Identification of oil starvation in hydrodynamic journal bearing using rotor vibration and Extended Kalman Filter
Marcus Vin\'icius Medeiros Oliveira, Andr\'e Ricardo Fioravanti and, Gregory Bregion Daniel

TL;DR
This paper introduces a novel real-time method using rotor vibration data and the Extended Kalman Filter to detect oil starvation faults in hydrodynamic bearings, enhancing early fault detection and maintenance.
Contribution
It proposes a new stochastic-determinist approach with EKF for oil starvation detection, addressing limitations of previous purely deterministic methods.
Findings
Successfully detects oil starvation in simulations
Effective with noisy vibrational data
Suitable for real-time monitoring
Abstract
Oil starvation is a critical fault in hydrodynamic bearings caused by insufficient oil supply flowrate. When late detected, this fault can deteriorate the bearings' performance and damage the rotating machine.

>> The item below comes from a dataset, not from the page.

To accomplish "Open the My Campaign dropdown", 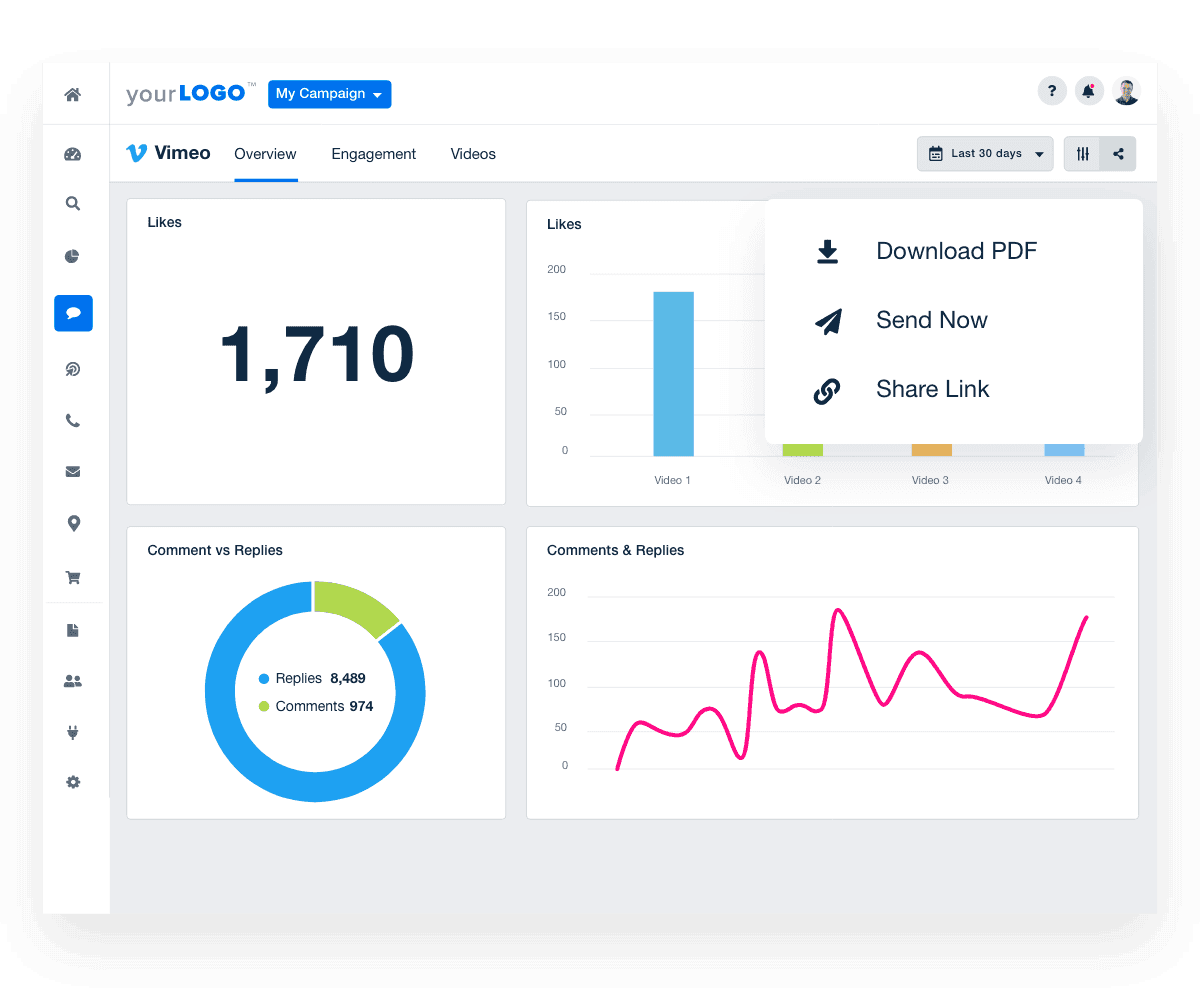I will coord(329,94).
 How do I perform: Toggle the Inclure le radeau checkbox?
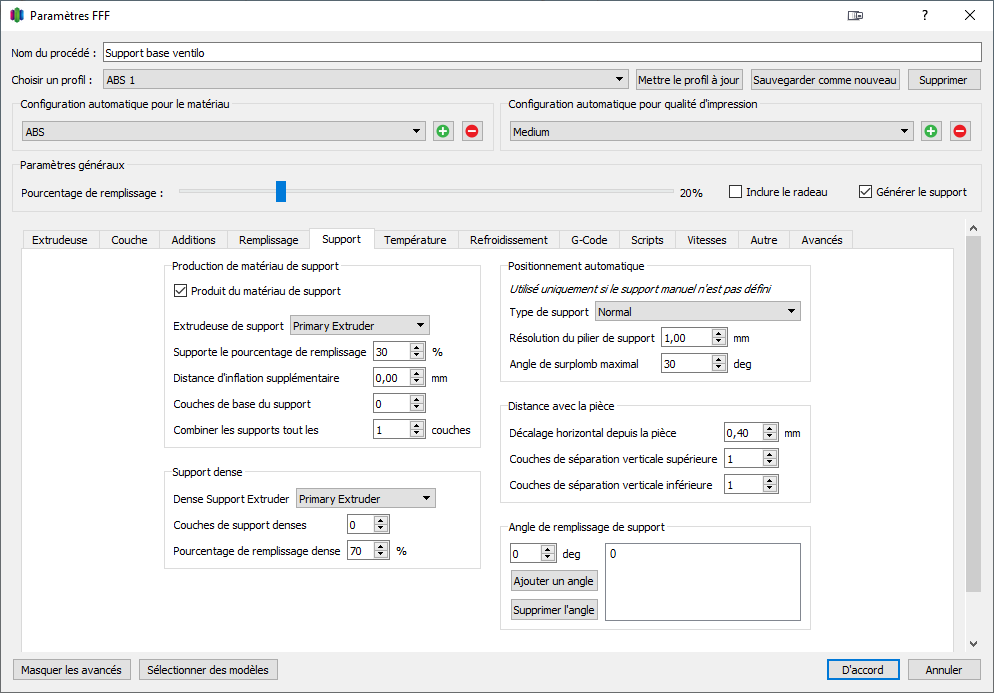[736, 192]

Thus, early fault identification techniques should be applied to avoid this scenario and allow effective maintenance. However, the literature about the identification of oil starvation fault is relatively recent and very scarce. Among the few studies available, oil starvation has been identified in early stages using a purely deterministic technique, which can be jeopardized by model inaccuracy. Alternatively, this paper proposes a novel method for the identification of oil starvation faults in hydrodynamic bearings using the rotor vibrational responses and the Extended Kalman Filter (EKF), which is a stochastic-determinist state estimator that can deal with modelling and…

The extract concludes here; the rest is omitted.